The News Roundup is a little truncated due to a technical failure. (It was a glitch in Zencastr for those of you keeping score, and I definitely am). As a result, we lost Nick Weaver’s audio for about half the program, including a hammer and tongs debate over Apple’s fight with the FBI. (But never fear, opportunities for that fight come by about as often as the Red Line comes to Dupont Circle.)

That said, it’s still a feisty episode. It begins with Michael Vatis teeing off on the California Consumer Privacy Act, the worst-drafted law he’s worked with in over 30 years of practice – and not much better on policy grounds.

We then return to Illinois’s recent law regulating AI hiring interviews systems like HireVue, and sparks fly again as Mark MacCarthy and I mix it up over allegations of AI “bias.” (I’m a skeptic, to put it mildly.)
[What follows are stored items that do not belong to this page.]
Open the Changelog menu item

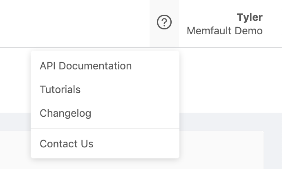pyautogui.click(x=65, y=113)
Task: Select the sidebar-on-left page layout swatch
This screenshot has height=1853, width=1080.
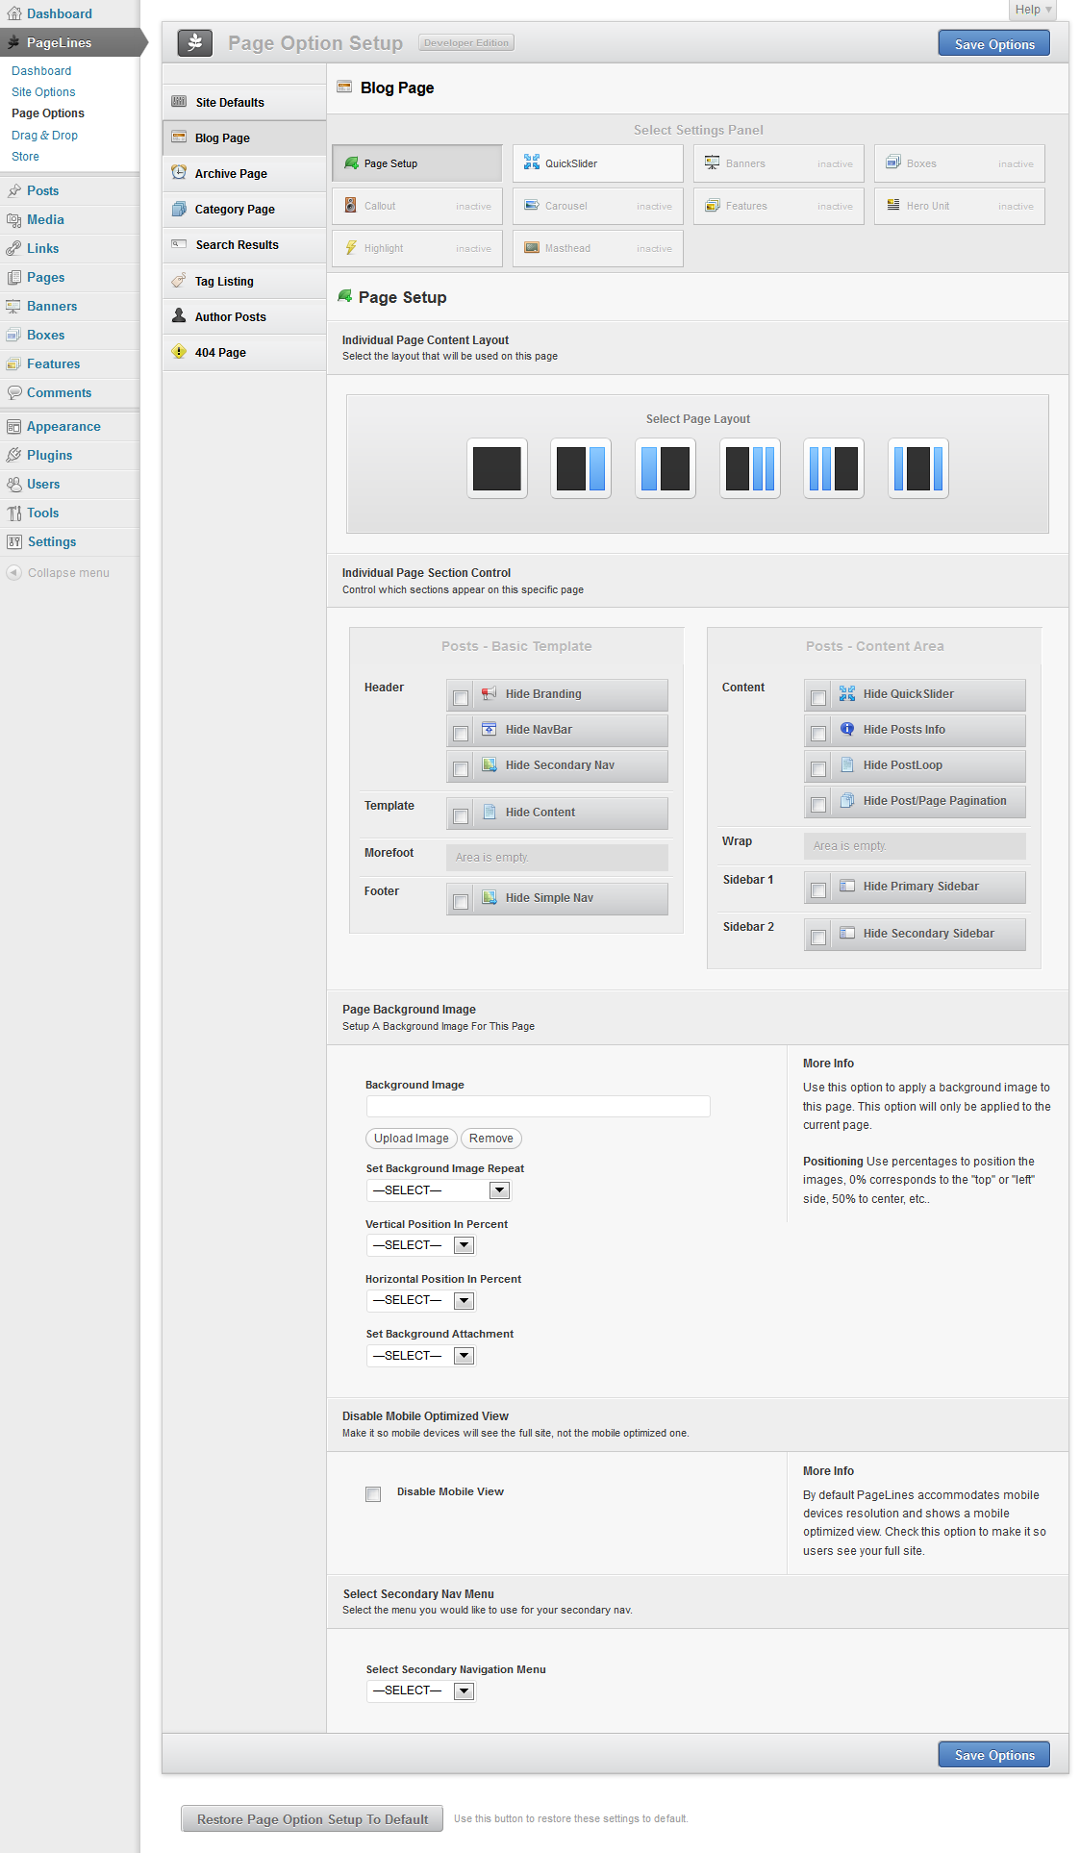Action: (x=666, y=468)
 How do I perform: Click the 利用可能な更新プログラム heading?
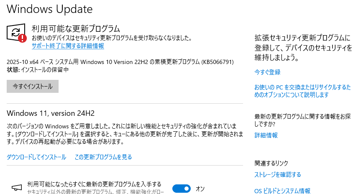(76, 29)
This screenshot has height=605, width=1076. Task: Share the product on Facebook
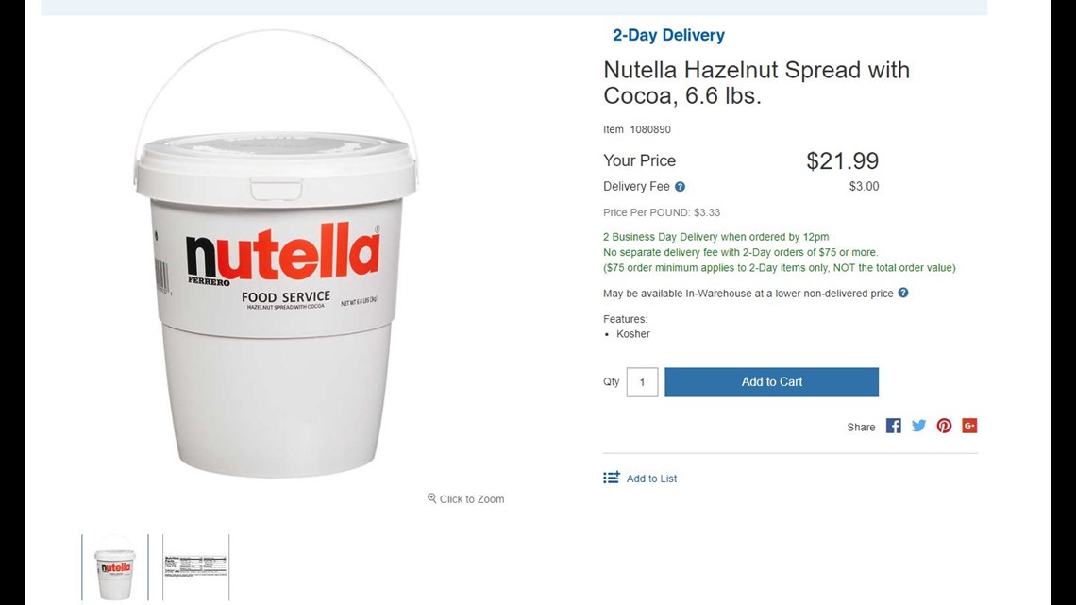[x=893, y=426]
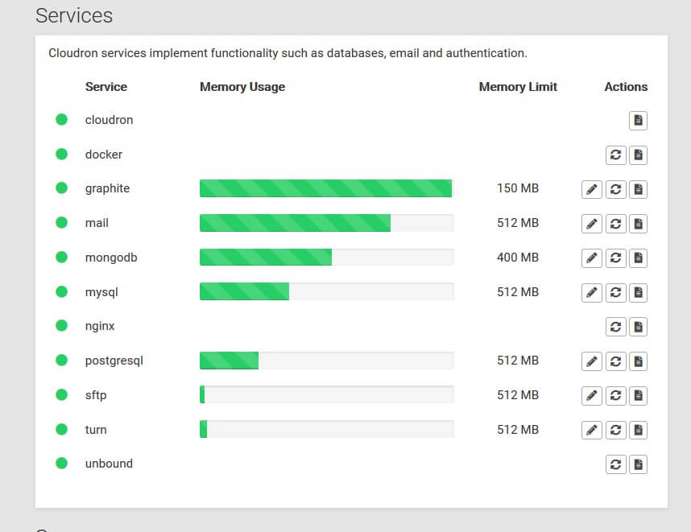Edit sftp service memory settings
This screenshot has width=691, height=532.
591,395
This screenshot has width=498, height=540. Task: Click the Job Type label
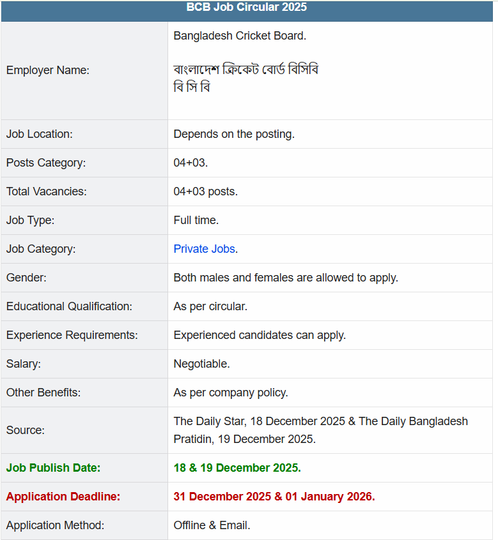point(30,220)
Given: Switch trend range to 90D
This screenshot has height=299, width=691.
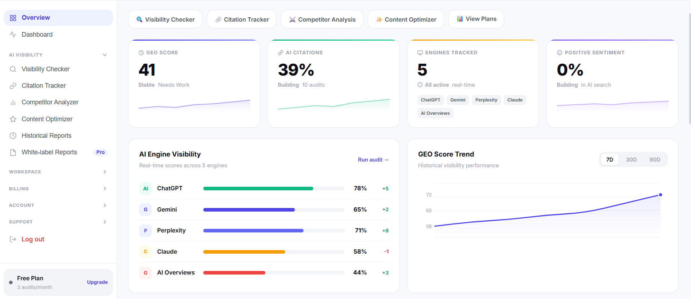Looking at the screenshot, I should (x=655, y=160).
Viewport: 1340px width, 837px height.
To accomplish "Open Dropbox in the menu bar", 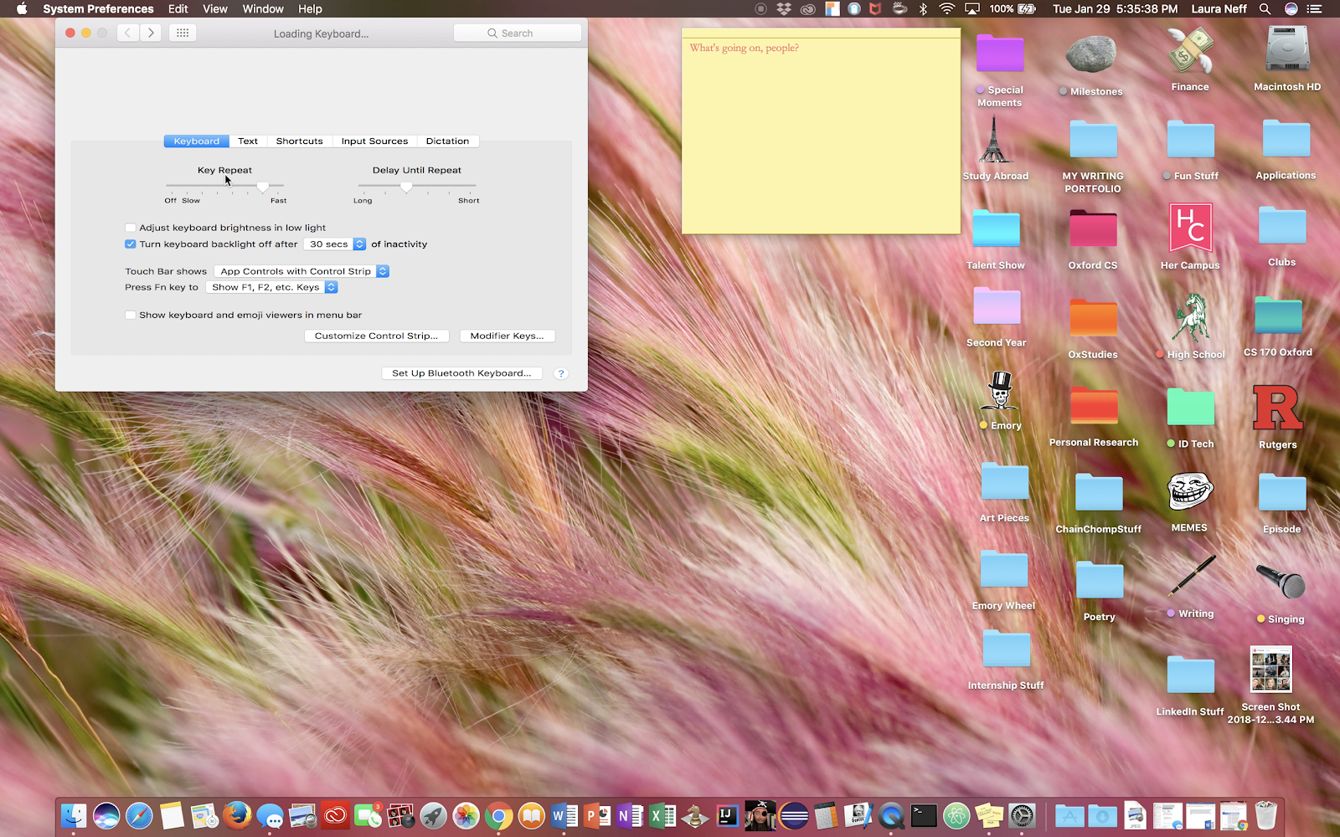I will point(784,9).
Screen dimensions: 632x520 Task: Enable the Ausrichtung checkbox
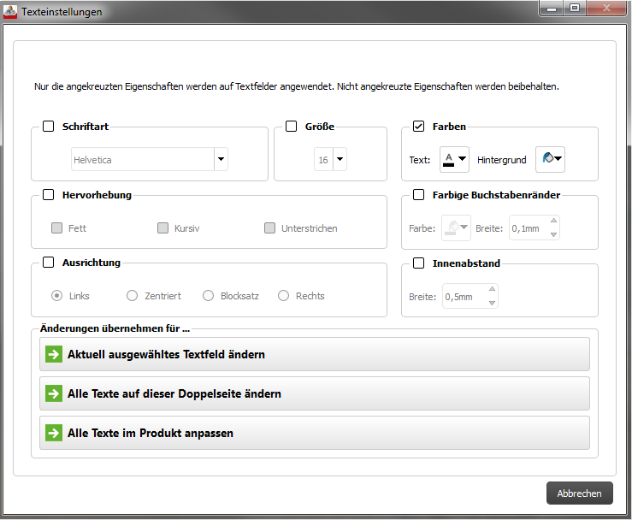click(x=48, y=263)
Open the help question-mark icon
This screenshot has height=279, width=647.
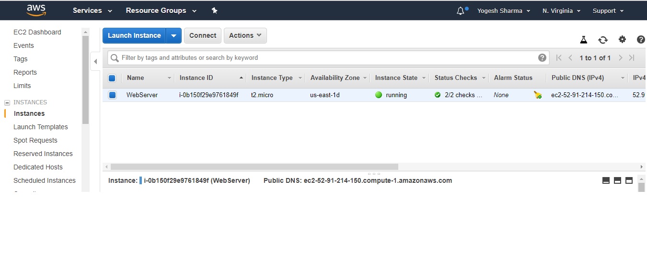pos(641,40)
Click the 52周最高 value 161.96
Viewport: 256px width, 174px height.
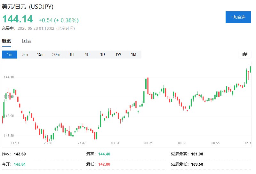[x=197, y=154]
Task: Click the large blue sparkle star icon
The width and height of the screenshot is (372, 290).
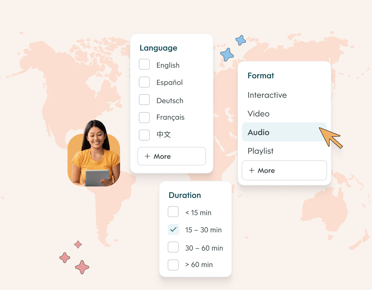Action: [x=227, y=55]
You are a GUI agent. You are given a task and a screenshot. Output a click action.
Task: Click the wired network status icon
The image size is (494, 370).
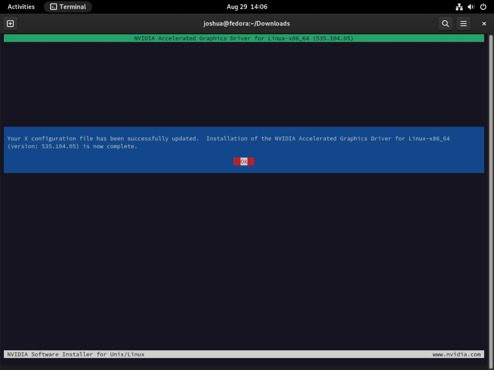pos(459,7)
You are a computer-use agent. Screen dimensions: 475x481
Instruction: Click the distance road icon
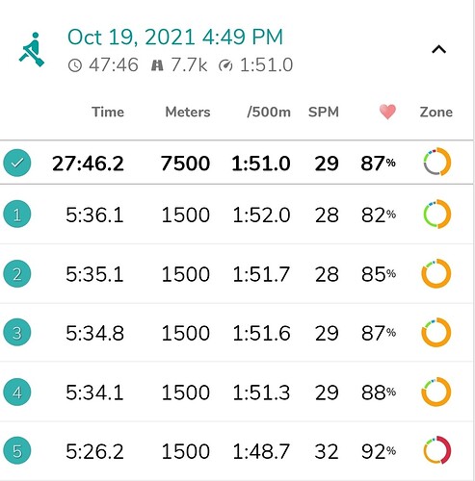coord(157,65)
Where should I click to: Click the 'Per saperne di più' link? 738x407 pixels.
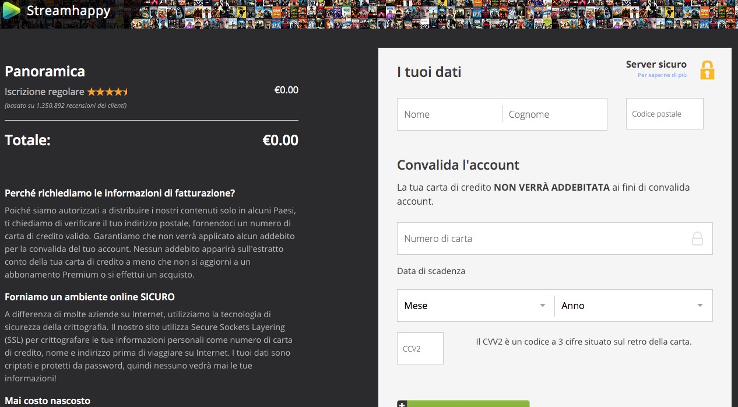662,75
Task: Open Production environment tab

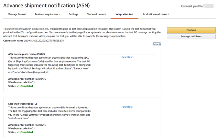Action: click(x=156, y=14)
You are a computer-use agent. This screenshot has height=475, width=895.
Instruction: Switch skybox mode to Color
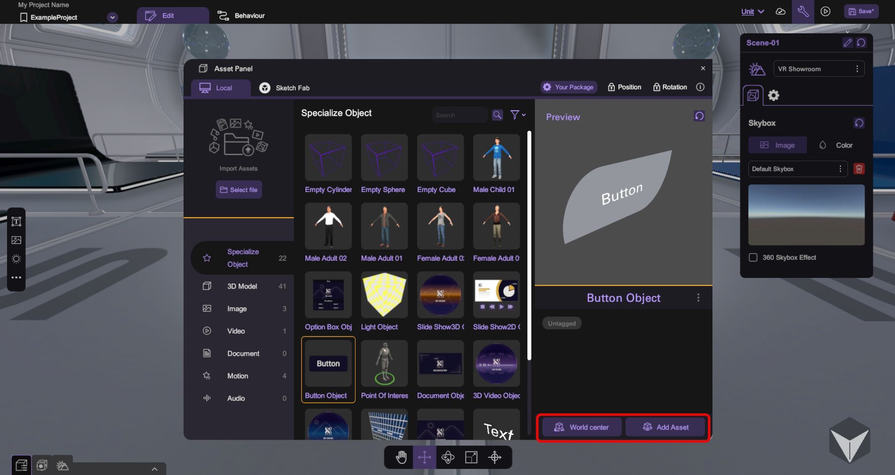836,146
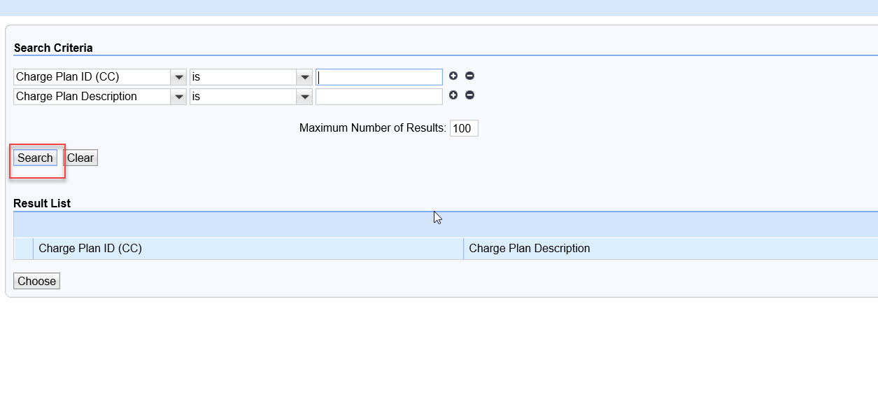Click the Clear button to reset criteria
Image resolution: width=878 pixels, height=414 pixels.
80,158

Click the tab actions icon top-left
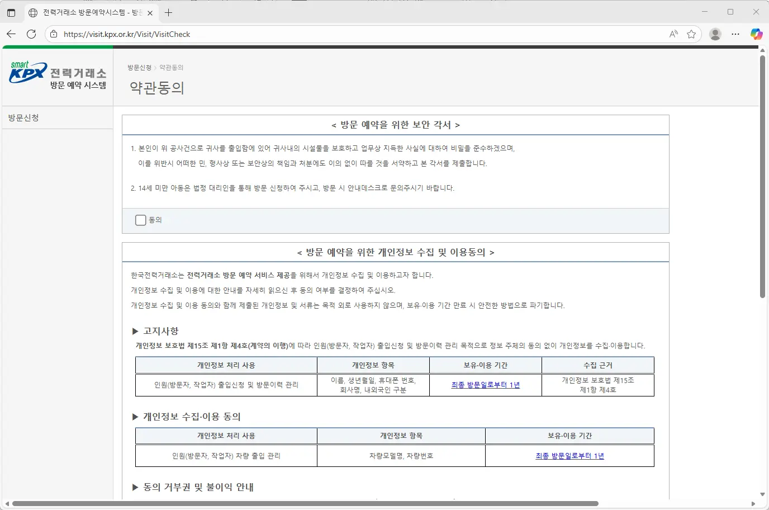11,12
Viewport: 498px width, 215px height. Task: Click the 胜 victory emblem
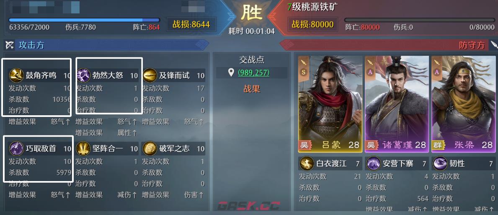pyautogui.click(x=252, y=13)
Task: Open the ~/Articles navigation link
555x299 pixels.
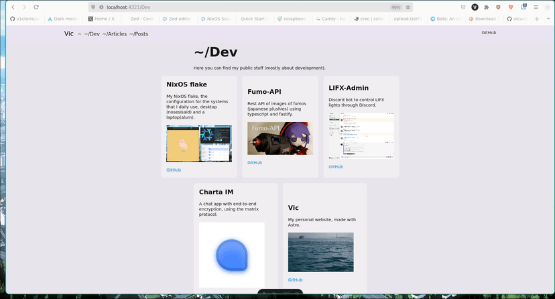Action: coord(115,34)
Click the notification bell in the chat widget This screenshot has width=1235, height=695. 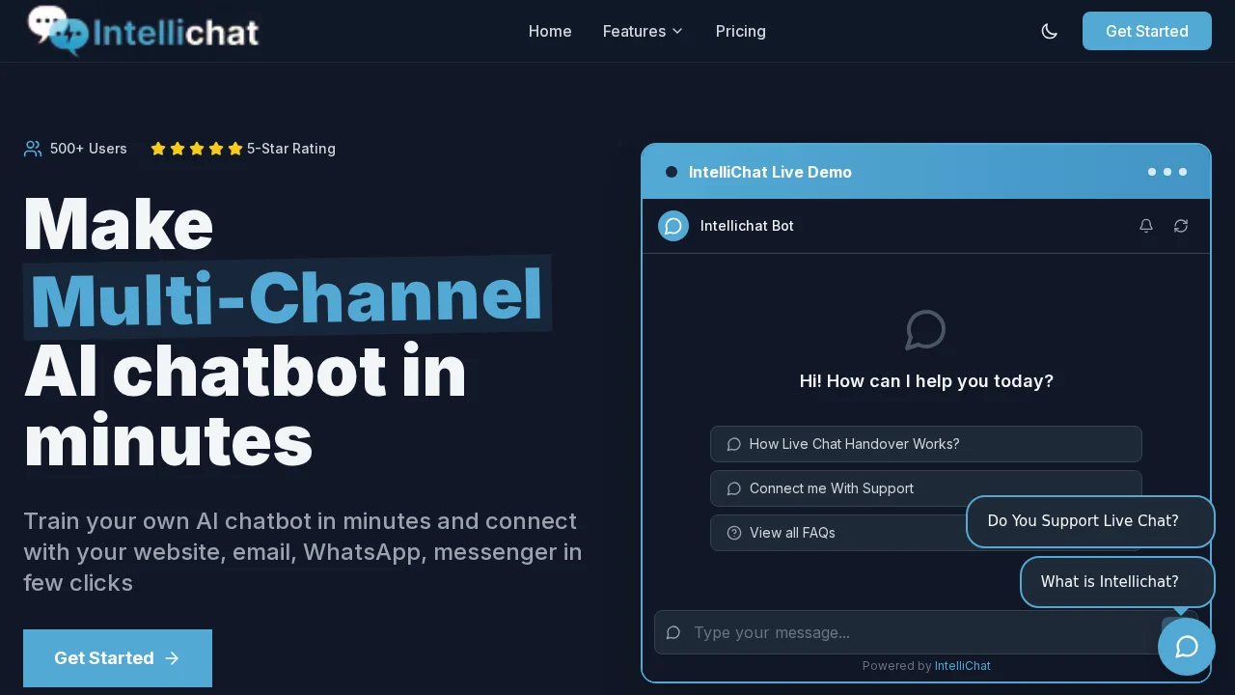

Matthew Heiman covers the surprisingly thin claim that the GRU has phished its way into Burisma Holdings. And Nick comments on (yet another!) Italian surveillance tech firm getting into trouble by misusing its capabilities.

Not-so-Big Tech has begun asking Congress for antitrust help against Big Tech. Mark is skeptical; I’m a little less so.

Matthew and I compliment frequent contributor David Kris on his speed in delivering an amicus report on the FBI’s Horowitz reforms between one episode and the next – and before his Congressional critics can finish a letter questioning his appointment. One lingering, and possibly salutary, effect of the kerfuffle is that questions are being directed at the FISA Court itself, asking why it didn’t do a better job of policing the Carter Page excesses.

Mark reports on an unusual effort by Europe’s chief privacy officer to exempt academic researchers from strict compliance with data protections laws.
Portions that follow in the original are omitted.